§ SOURCE TEXT
◆ ◆ ◆ ◆ ◆

What Clegg didn’t mention was that Facebook’s own analysts fretted internally that the company wasn’t taking down enough hateful content — and that their platform might be inciting some of the violence that gripped Minneapolis during protests over the police-killing of George Floyd.

The Facebook analysts compiled nationwide user reports of violent and hateful content onto a color-coded heat map and discovered a startling trend: Hours after Floyd’s death, reports of offensive posts spiked in two Minneapolis ZIP codes that had seen the largest and most combative demonstrations, turning the area from green to varying shades of red. Across the rest of the U.S. where protests hadn’t yet emerged, the map was still mostly green, depicting only “sporadic” harmful content.

While the researchers cautioned that the pattern didn’t prove social media posts caused on-the-ground destruction, they wondered whether Facebook was doing enough to “limit the harm of violence and hate speech to users.” Facebook’s algorithms and content-moderation systems haven’t always prevented hateful speech from proliferating at critical times.

The concerns came to light in a trove of disclosures that former product manager Frances Haugen made to the U.S. Securities and Exchange Commission and were provided to Congress in redacted form by Haugen’s legal counsel. The redacted versions were reviewed by a consortium of news organizations, including Bloomberg. Research reports and company memos, some of which haven’t been reported previously, suggest that:

Facebook executives have long known that its hate-speech problem was bigger and more entrenched than it disclosed publicly.
While Facebook prioritizes rooting out violent and hateful content in English-speaking Western countries, it neglects developing regions that are more vulnerable to real-world harm from negativity on social media.
Despite those struggles, Facebook sought ways to cut staffing costs at the division in charge of moderating such content.

Facebook’s policies governing user-posted content prohibit direct attacks against people on the basis of their race, country of origin, religion, sexual orientation and other sensitive attributes. That includes posts with dehumanizing language, suggestions of inferiority, harmful stereotypes or calls for segregation. In recent years, the company has expanded its policy to bar White separatism ideologies and any ads that claim particular groups are a threat to the safety or survival of others.

To catch hate speech, Facebook uses artificial intelligence systems to scan for images and text that look like they could violate its policies. Sometimes those systems automatically remove the offensive posts. Other times Facebook demotes suspected hate speech and sends it to human reviewers for a final decision.

◆ ◆ ◆ ◆ ◆

§ RECORDED INFORMATION
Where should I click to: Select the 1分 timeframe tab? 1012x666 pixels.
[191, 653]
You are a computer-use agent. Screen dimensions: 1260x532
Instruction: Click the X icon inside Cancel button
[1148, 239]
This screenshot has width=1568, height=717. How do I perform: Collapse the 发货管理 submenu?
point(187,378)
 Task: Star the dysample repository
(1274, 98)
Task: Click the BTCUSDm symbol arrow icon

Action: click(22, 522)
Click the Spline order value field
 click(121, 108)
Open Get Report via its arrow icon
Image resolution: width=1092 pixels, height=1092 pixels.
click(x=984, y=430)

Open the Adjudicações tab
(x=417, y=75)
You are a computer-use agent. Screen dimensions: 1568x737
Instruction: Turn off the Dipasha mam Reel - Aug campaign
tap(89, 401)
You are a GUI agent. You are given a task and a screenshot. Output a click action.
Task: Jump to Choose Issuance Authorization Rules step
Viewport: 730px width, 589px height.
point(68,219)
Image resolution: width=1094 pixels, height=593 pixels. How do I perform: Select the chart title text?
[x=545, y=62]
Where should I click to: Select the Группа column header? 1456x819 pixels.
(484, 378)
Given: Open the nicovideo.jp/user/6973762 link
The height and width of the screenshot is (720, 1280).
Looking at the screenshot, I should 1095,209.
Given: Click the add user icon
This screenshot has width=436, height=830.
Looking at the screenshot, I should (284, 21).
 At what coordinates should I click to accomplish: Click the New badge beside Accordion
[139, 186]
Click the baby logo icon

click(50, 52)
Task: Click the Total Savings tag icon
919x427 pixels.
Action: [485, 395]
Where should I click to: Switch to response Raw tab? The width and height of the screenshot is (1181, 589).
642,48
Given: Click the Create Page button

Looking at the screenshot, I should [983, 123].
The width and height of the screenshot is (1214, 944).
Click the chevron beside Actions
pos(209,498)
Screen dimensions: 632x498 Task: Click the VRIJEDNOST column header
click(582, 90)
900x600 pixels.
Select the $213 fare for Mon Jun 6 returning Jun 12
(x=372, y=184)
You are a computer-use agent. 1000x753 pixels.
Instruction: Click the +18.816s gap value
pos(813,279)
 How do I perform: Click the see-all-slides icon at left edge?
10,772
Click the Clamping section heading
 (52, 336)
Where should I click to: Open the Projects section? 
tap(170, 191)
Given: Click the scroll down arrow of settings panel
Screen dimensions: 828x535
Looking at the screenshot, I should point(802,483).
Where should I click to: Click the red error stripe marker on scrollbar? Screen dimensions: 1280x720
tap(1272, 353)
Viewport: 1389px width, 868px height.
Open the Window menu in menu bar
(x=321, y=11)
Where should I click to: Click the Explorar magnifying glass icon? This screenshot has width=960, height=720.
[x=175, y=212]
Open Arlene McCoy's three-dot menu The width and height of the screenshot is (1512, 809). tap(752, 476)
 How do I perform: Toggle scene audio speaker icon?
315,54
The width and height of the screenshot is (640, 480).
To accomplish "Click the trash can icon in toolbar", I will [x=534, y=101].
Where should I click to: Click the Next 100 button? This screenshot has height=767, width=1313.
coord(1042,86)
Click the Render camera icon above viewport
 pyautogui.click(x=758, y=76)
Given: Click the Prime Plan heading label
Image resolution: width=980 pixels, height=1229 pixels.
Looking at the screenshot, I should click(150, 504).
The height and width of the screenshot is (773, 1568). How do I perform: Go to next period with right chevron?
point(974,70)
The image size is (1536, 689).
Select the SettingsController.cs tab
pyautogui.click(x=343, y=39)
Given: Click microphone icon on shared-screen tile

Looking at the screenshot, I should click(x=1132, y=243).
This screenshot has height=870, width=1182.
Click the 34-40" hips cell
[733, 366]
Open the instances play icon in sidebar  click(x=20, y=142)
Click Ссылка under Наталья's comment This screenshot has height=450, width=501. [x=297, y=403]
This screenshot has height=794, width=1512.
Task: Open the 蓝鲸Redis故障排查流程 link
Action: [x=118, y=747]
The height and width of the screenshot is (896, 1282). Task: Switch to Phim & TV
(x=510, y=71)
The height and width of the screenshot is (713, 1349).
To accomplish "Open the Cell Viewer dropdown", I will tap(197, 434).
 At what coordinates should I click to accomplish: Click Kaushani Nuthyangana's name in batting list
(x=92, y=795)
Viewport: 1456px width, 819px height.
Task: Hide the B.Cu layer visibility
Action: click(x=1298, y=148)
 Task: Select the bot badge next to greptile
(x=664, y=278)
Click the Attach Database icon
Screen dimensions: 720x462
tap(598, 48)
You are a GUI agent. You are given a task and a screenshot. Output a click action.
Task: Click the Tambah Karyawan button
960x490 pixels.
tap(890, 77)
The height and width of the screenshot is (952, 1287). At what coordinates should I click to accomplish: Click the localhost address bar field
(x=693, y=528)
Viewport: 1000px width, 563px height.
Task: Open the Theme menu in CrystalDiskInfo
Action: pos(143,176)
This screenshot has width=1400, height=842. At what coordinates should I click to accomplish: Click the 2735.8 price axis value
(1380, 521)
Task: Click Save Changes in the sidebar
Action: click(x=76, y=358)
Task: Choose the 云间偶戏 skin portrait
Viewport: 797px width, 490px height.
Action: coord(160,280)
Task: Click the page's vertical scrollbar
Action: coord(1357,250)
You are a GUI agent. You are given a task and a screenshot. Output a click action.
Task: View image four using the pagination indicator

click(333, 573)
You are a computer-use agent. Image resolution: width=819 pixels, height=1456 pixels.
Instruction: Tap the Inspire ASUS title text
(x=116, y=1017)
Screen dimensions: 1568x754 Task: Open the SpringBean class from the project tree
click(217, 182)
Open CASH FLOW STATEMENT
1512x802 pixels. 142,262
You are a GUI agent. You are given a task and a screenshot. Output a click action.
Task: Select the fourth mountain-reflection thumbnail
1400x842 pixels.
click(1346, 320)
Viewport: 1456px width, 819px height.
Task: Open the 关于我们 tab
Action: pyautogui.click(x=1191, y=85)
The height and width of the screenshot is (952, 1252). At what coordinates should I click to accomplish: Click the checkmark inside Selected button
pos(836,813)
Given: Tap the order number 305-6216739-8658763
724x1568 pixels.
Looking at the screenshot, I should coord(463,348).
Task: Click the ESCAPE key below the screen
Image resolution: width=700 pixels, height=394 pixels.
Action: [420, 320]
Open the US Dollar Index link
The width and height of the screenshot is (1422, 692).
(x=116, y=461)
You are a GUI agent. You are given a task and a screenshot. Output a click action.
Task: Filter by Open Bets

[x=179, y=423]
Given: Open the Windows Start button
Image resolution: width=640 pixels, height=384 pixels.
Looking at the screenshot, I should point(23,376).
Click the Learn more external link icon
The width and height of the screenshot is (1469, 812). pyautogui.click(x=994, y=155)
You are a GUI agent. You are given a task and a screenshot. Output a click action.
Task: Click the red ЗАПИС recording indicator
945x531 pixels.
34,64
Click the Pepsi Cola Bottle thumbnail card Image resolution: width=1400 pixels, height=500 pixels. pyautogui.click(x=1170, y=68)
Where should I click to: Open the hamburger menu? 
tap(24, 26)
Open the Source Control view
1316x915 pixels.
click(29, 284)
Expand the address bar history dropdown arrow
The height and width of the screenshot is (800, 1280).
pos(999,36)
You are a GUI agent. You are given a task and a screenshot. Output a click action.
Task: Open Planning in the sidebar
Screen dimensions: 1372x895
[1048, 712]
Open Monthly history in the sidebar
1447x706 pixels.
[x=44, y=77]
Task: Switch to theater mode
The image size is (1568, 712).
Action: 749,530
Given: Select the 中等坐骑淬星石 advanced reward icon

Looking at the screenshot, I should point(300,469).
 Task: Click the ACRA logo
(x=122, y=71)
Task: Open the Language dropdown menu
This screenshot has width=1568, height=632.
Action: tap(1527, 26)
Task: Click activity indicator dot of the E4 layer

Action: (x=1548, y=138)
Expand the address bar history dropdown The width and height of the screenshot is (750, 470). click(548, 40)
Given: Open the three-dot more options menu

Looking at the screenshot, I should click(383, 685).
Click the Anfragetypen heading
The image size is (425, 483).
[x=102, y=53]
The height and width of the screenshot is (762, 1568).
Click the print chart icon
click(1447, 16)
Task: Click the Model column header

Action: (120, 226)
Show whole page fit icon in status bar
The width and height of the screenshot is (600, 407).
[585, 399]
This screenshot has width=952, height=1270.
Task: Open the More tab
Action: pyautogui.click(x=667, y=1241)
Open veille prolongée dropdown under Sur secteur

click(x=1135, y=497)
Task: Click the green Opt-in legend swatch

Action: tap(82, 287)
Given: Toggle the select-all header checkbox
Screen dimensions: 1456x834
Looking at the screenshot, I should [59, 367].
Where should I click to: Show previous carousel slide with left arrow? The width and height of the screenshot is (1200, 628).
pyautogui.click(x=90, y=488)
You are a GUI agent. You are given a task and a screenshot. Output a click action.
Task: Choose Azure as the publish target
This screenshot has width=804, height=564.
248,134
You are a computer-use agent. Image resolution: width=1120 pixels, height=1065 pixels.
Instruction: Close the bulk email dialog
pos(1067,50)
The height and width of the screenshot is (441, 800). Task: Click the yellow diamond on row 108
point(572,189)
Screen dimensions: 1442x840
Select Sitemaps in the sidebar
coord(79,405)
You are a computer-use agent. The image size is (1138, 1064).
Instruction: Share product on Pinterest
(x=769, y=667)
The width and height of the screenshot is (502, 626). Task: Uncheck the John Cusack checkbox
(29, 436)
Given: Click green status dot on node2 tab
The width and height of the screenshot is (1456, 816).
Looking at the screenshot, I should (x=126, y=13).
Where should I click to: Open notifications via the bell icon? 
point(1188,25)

◆ ◆ ◆ ◆ ◆

§ GIVEN PROBLEM 1
In the article on Facebook and hate speech, how many Minneapolis ZIP codes saw reports of offensive posts spike hours after George Floyd's death?
§ GIVEN PROBLEM 2
Please output the listing's lines from the line with "You are a computer-use agent. Screen dimensions: 1260x532" up to and including the line with "Action: [485, 395]" as a JSON list of strings, one string per line, with blank lines left out.

§ TASK OUTPUT 1
Two.

§ TASK OUTPUT 2
[
  "You are a computer-use agent. Screen dimensions: 1260x532",
  "Instruction: Click the X icon inside Cancel button",
  "[1148, 239]",
  "This screenshot has width=1568, height=717. How do I perform: Collapse the 发货管理 submenu?",
  "point(187,378)",
  " Task: Star the dysample repository",
  "(1274, 98)",
  "Task: Click the BTCUSDm symbol arrow icon",
  "Action: click(22, 522)",
  "Click the Spline order value field",
  " click(121, 108)",
  "Open Get Report via its arrow icon",
  "Image resolution: width=1092 pixels, height=1092 pixels.",
  "click(x=984, y=430)",
  "Open the Adjudicações tab",
  "(x=417, y=75)",
  "You are a computer-use agent. Screen dimensions: 1568x737",
  "Instruction: Turn off the Dipasha mam Reel - Aug campaign",
  "tap(89, 401)",
  "You are a GUI agent. You are given a task and a screenshot. Output a click action.",
  "Task: Jump to Choose Issuance Authorization Rules step",
  "Viewport: 730px width, 589px height.",
  "point(68,219)",
  "Image resolution: width=1094 pixels, height=593 pixels. How do I perform: Select the chart title text?",
  "[x=545, y=62]",
  "Where should I click to: Select the Группа column header? 1456x819 pixels.",
  "(484, 378)",
  "Given: Open the nicovideo.jp/user/6973762 link",
  "The height and width of the screenshot is (720, 1280).",
  "Looking at the screenshot, I should 1095,209.",
  "Given: Click the add user icon",
  "This screenshot has width=436, height=830.",
  "Looking at the screenshot, I should (284, 21).",
  " At what coordinates should I click to accomplish: Click the New badge beside Accordion",
  "[139, 186]",
  "Click the baby logo icon",
  "click(50, 52)",
  "Task: Click the Total Savings tag icon",
  "919x427 pixels.",
  "Action: [485, 395]"
]